I haven’t read of such things in my country but am hopeful that this will happen soon here in India.

TfL, BP, Shell etc run on SAP. Had good fun messing around with SAP over there

ExxonMobil runs on it as well.

I clicked on the link not having heard of ERP or SAP and expecting to have my mind blown, too.

But, isn't that software almost the reason why computers and databases and programming happened? To help businesses with there boring business stuff, like inventory and orders and accounting?

This is kind of how I felt when I started to learn Haskell

It's like Salesforce, that crap is ubiquitous in large companies. Have you ever used it? It's a nightmarishly clunky piece of trash and yet Salesforce is a 150B behemoth.

Why would you use ERP instead of a regular SQL database?

edit Got a lot of vote downs. This was a genuine question from someone completely ignorant on what ERP is. Not trying to say that SQL is better, but I'm asking this because I'm ignorant of what ERP is and the description makes it appear as if it's a database.

What's the difference? would be better wording I guess.

Try getting your average office worker to deal with an SQL database directly. No chance unless it only has a single table. A database without an interface tailored for a specific purpose is useless for office staff. I know this from experience having once tried to get office staff using pgAdmin to update the shiny new database I had designed for them.

What's funny is that this is what SQL was originally designed for. That's why it reads so much like English. Of course, CLIs were too.

Because it's your business logic. And your GUI builder. And your tax system. And your legal report generator. Etc.

Yes I've heard that often businesses mould themselves to the software, rather than the other way around.

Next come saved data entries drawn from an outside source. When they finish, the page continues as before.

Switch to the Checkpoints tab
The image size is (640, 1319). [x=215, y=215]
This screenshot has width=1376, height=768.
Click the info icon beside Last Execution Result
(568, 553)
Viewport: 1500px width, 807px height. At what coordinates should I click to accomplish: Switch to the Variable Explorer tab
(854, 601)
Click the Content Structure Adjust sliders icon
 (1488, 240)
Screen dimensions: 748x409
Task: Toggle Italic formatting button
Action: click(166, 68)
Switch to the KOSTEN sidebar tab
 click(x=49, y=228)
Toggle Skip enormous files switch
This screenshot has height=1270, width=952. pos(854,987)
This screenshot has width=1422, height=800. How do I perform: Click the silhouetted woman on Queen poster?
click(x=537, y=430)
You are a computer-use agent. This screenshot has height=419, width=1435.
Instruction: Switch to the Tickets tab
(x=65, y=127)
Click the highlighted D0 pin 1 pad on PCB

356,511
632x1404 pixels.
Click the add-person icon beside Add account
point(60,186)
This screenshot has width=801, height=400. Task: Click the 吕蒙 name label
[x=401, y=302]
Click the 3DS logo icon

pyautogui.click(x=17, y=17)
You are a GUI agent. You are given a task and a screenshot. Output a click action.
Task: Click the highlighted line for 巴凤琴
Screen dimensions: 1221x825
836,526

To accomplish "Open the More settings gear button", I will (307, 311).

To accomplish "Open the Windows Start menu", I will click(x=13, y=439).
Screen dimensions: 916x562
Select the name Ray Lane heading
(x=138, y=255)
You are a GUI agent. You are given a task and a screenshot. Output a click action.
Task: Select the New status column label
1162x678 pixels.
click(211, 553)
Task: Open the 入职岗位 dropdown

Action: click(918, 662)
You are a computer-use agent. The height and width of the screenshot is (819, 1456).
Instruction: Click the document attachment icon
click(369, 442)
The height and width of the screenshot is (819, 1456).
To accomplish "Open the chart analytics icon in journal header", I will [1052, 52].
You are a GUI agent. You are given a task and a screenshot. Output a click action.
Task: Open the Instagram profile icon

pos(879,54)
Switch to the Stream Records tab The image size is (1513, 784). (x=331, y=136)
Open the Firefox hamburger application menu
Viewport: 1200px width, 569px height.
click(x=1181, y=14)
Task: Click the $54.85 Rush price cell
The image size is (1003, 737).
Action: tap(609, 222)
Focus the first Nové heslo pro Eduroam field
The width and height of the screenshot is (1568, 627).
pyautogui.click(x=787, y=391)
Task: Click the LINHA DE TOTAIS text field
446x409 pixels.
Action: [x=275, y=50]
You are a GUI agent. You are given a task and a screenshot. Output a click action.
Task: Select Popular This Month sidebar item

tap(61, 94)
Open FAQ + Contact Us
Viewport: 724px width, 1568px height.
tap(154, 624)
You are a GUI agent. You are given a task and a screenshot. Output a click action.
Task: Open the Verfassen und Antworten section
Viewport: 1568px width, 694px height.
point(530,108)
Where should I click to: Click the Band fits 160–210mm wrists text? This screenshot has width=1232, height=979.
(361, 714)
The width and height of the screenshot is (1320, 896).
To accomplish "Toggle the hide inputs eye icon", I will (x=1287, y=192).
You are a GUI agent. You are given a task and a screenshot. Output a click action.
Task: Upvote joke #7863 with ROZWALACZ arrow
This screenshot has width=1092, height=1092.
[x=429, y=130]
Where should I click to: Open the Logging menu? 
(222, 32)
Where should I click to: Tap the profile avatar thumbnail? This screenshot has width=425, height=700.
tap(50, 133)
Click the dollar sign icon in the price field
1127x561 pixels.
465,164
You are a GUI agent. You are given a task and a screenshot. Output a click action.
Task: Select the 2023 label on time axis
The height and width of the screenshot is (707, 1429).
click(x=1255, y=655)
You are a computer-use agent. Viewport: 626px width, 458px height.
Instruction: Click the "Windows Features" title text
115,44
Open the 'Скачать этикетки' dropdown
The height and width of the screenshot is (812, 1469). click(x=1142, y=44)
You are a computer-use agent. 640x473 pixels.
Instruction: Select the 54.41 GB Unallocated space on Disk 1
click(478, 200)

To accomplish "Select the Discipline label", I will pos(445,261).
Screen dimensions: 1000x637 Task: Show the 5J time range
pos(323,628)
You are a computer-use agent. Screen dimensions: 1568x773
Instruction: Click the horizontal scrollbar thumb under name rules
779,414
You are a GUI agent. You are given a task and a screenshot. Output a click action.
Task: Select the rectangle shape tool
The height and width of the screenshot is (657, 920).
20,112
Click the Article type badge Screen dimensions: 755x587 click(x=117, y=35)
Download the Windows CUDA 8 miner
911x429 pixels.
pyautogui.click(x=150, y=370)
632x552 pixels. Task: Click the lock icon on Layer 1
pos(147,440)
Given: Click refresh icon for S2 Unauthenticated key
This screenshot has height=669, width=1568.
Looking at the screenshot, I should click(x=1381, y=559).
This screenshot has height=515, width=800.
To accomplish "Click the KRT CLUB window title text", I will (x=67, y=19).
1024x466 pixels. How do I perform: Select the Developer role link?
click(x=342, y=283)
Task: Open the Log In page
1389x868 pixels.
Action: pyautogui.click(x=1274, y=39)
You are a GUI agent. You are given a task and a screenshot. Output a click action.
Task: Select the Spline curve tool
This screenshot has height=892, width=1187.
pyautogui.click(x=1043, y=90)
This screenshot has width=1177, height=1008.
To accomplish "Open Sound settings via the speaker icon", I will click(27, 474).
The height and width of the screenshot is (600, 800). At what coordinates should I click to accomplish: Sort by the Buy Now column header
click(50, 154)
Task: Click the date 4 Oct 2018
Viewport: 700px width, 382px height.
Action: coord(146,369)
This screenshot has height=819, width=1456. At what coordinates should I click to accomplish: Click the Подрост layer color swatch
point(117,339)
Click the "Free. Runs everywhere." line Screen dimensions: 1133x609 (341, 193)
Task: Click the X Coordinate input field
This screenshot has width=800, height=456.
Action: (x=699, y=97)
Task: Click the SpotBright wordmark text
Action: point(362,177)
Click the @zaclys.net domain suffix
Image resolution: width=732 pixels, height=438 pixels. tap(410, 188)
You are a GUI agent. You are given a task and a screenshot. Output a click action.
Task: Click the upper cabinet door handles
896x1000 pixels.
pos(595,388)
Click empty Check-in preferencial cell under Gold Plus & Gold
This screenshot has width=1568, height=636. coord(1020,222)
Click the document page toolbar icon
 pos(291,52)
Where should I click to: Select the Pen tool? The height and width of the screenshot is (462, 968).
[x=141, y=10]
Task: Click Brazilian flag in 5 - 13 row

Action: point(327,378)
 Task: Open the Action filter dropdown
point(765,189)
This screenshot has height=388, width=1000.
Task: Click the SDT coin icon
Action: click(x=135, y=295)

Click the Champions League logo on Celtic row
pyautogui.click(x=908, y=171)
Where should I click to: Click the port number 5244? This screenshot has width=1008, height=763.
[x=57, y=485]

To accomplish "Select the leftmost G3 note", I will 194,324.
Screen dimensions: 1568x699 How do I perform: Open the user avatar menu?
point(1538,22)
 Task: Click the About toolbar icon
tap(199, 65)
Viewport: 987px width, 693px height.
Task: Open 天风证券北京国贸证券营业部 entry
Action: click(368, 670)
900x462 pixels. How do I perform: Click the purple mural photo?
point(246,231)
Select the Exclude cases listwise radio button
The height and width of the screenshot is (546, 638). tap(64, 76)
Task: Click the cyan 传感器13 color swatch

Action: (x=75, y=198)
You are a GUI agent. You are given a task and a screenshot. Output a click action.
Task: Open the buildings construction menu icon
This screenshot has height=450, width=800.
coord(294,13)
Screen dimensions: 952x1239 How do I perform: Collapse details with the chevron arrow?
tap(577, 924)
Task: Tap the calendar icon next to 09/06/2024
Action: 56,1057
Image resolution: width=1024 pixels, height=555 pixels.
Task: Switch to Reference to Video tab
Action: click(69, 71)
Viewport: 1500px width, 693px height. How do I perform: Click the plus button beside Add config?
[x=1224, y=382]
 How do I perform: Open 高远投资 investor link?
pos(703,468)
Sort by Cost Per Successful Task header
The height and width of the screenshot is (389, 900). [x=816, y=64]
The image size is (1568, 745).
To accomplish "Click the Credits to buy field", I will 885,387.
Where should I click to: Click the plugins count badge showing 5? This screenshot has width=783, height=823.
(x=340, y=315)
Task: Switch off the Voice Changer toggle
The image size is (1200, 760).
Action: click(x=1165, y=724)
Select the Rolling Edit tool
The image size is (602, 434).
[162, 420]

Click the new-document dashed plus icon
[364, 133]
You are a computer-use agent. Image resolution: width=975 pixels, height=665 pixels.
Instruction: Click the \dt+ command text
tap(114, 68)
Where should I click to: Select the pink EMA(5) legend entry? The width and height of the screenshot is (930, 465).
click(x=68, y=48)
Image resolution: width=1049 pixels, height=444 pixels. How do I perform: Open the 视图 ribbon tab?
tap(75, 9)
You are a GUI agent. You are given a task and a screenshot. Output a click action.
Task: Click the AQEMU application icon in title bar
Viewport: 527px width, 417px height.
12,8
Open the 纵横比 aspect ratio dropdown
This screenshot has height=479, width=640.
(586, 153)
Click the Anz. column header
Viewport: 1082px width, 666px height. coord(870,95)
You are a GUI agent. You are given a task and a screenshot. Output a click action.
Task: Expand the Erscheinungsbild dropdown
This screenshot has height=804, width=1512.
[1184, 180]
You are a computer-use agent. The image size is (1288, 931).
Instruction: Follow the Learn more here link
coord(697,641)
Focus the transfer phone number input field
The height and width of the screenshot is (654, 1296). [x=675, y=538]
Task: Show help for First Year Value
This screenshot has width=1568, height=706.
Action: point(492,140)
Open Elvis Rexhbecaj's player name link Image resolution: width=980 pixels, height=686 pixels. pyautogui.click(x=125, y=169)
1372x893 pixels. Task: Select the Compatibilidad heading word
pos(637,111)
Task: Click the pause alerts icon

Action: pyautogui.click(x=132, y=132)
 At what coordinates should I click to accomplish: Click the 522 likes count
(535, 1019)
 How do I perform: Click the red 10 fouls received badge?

The argument is that decades of exposure means that, if not entirely optimal, it at least represents competent processes for running a very large and complicated business. Rolling your own multinational tax compliance in SQL would be madness.

Why would you use an ecommerce platform instead of a regular SQL database?

When you're doing eCommerce.

My point exactly.

I don't know about SAP in particular, but ERP solutions frequently use SQL on the backend. I work with Microsoft Dynamics and it's just a SQL database with a special front-end for constructing workflows. I suspect Oracle ERP would be similar and have Oracle on the backend as well.

Because the ERP solution comes with a gaggle of sales people, sales eng, and bizdev folks to convince your co's decision makers that it is best thing since butter.

SQL doesn't.

"SQL doesn't"... you are correct, SQL can't figure out how much tax you need to pay across 9 tax jurisdictions. SQL can't tell me the best way for my warehouse picking robots to move across the floor based on the layout of the warehouse and what others products are being picked right this second plus over the next few minutes. The list is really endless of what SAP will do and SQL won't. It would take decades to replicate what SAP does.

I mean I guess you can throw all that functionality in a bunch of triggers but that would slow down your database to a crawl every time one record updated.

Have the triggers publish to service broker!



I used to implement ERP systems. I don't anymore.

SAP released new IFRS tax compliance features last year to match the latest government regulations; they then gave this is over 4000 customers for free. It cost SAP around 1.2 million EURO to build, test and roll out. Are you saying that those 4000 customers (companies) should have just built their own tax compliance finance systems? That would have cost 4000 * 1.2 million which would be a total economic spend of four billion eight hundred million... how about you put your ego on the shelf and listen to other people?

You're advocating building massive software applications over using what's already available and you're advocating that all companies do this... you completely ignored my argument and you have no idea what you're talking about. Just because you write crappy webapps in JS that doesn't mean you understand the software market at all.

Sounds like SAP does custom App building. Do they use a custom underlying database technology as well?

Would it be equivalent to contracting some software system to a a company that would build the system using SQL?